Our group chose to focus on coping rituals and routines related to isolation. We began with desk research and we also conducted weeklong self-observation diaries on how we were dealing with the stay-at-home order. Many sources pointed to the importance of private rituals and routines that involve sleep schedules, sensory experiences, mindfulness and creative distraction. We also looked at companion animals, therapy robots, chatbots, comfort dolls, mindfulness VR and apps.
We brainstormed around companion animals, sensory toys and emotional AI. One concept I put forward was a wearable kangaroo pouch that supplied comfort through pressure, like a Temple Grandin inspired weighted blanket. Another, was a multi-sensory remotely operated cuckoo clock. I also made exploration sketches for carrying a companion bot “Softi” and a modular “Lap Rabbit” companion.
Softi Companion Bot
Modular Lap Rabbit Companion Bot
Since our intention was to leverage ambiguity, we decided Aboki should resemble a Dumbo Octopus in place of typical household pet species.
After trying out SketchUp and building a wax model, the 3D modeling program Blender proved best suited to the task.

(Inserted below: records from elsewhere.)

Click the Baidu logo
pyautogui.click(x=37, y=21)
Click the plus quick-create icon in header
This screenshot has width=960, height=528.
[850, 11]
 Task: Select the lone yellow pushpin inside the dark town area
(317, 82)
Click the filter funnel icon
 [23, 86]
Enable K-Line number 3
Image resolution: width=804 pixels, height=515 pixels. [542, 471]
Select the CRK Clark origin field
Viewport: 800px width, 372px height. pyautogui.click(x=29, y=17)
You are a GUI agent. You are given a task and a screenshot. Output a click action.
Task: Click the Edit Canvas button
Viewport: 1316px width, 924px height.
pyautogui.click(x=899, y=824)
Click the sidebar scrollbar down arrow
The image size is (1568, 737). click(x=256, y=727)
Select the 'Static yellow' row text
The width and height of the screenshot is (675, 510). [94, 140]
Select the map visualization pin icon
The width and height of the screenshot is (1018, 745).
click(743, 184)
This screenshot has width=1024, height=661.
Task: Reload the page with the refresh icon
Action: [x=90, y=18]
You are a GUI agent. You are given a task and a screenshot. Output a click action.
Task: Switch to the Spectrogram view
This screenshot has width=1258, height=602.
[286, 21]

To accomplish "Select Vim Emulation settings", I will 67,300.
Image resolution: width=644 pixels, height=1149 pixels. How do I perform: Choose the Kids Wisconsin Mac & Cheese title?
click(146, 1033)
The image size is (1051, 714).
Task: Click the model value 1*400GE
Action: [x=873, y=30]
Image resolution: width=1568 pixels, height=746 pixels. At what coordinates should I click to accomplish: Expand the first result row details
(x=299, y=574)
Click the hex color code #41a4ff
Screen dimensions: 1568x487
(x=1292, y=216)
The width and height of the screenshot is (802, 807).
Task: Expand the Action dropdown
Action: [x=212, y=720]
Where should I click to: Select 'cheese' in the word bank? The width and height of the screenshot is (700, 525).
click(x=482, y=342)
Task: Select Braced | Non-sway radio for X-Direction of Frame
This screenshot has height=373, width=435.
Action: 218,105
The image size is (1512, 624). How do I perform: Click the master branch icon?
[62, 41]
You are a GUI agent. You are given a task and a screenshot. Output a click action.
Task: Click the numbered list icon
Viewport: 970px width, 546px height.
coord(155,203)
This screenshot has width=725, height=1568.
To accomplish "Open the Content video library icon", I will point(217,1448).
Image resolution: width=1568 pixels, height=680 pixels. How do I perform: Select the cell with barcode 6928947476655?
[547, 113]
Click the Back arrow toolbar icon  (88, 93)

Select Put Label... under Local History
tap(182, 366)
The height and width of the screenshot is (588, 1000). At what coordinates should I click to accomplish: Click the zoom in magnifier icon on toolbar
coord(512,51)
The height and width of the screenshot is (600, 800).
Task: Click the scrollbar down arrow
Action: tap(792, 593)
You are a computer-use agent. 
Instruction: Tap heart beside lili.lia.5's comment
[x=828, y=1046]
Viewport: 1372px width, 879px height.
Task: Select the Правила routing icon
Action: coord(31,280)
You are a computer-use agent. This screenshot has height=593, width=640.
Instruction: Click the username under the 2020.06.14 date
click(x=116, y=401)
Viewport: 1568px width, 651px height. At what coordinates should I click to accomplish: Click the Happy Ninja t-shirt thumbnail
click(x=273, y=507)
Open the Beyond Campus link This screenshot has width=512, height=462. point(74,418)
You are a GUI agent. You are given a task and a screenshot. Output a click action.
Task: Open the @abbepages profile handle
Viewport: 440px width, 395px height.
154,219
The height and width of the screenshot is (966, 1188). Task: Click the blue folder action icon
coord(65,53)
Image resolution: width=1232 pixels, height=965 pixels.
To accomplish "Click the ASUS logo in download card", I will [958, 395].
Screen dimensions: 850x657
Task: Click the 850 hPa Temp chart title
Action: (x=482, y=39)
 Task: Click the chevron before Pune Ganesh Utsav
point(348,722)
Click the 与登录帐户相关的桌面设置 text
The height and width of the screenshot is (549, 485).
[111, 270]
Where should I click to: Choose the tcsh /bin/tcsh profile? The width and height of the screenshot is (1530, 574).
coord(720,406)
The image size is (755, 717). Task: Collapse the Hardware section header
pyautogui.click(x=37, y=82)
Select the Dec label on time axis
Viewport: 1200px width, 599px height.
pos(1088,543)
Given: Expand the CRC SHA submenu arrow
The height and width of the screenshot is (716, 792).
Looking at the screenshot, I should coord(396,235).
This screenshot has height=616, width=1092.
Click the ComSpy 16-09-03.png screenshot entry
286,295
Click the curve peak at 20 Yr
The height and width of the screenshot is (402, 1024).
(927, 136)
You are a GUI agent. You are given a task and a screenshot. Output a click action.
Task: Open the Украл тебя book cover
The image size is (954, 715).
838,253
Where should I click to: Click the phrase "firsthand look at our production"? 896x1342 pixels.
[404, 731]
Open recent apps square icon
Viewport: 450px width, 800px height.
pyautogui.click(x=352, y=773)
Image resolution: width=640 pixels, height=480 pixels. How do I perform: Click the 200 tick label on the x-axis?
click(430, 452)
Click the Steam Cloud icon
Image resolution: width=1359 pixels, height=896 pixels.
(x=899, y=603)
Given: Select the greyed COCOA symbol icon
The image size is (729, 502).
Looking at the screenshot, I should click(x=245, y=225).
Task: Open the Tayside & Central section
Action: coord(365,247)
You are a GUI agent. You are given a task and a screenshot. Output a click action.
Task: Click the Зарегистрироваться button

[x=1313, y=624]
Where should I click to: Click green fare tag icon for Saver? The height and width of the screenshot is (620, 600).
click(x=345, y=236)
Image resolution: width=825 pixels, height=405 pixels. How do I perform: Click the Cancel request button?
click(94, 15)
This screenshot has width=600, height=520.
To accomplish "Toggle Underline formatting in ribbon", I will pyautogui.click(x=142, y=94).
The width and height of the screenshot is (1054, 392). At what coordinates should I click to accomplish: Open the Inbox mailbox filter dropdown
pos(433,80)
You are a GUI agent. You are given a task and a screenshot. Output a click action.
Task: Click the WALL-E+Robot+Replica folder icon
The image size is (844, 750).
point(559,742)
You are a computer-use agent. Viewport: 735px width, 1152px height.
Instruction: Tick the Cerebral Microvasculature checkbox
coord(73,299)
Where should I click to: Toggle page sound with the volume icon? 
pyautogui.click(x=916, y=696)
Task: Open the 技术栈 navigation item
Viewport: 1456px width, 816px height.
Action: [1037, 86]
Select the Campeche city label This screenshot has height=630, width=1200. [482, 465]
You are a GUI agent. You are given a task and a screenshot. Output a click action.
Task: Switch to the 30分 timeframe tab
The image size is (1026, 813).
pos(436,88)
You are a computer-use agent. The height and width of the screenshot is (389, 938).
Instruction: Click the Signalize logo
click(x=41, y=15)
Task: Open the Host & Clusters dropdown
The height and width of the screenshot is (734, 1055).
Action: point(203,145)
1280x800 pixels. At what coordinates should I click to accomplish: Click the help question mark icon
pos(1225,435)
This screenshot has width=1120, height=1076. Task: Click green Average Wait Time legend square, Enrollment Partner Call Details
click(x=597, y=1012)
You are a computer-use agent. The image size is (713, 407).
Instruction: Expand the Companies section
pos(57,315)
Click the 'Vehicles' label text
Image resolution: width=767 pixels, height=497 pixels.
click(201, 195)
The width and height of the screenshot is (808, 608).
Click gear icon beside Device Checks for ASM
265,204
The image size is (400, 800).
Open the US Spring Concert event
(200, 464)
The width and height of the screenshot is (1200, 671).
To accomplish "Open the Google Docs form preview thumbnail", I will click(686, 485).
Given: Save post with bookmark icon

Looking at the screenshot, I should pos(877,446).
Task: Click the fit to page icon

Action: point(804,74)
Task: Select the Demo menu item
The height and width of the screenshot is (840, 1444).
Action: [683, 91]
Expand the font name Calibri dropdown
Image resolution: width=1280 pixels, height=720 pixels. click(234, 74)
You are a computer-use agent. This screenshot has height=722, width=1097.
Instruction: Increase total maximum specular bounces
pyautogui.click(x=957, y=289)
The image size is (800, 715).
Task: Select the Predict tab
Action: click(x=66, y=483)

Once the team was satisfied with my 3D object, I was able to begin working with ear positions, skin materials and lighting.
VISUAL LANGUAGE DEVELOPMENT
I created a grid of different screen display shapes for the team. Ava then used my octopus sketch to make a reference guide for Aboki’s range of emotions. Zeph and Gizelle went further as they finalized the illustrations for the branding and screen display.
Display shape exploration
Moods & Emotions – Ava
MODEL EAR POSITIONS & GLOW EFFECT
Changing ear position and translucent skin color indicate emotion, so I used Blender and Fusion 360 to represent those various modes and material effects. We collaborated on a system diagram. Then, after we fully mapped out the interplay of interactions and Aboki responses during heuristic evaluations, Ava created a more complete and final system diagram.
Ears and color showing: Joyful, Loved and Sad
Translucent glow effect
- We were introduced to CAD software for our Product Design class with the expectation that we would be 3D printing, but deliverables were modified to renderings and digital mockups due to the campus closure at the start of the pandemic.
- Without a tangible model, we were unable to conduct user testing as planned, but we tried to ground our design by looking to competitive and secondary research.
- Aboki’s complex animal-like shape and translucent glowing skin proved difficult to bring to life; I started experimenting with a wax form, and eventually tried 3 different modeling programs as we developed the final form.
WORKING TITLE: ABOKI
The name Aboki translates to friend in Hausa. After we completed the project, I discovered that the word might be problematic. We shouldn’t have borrowed the word from another culture in the first place.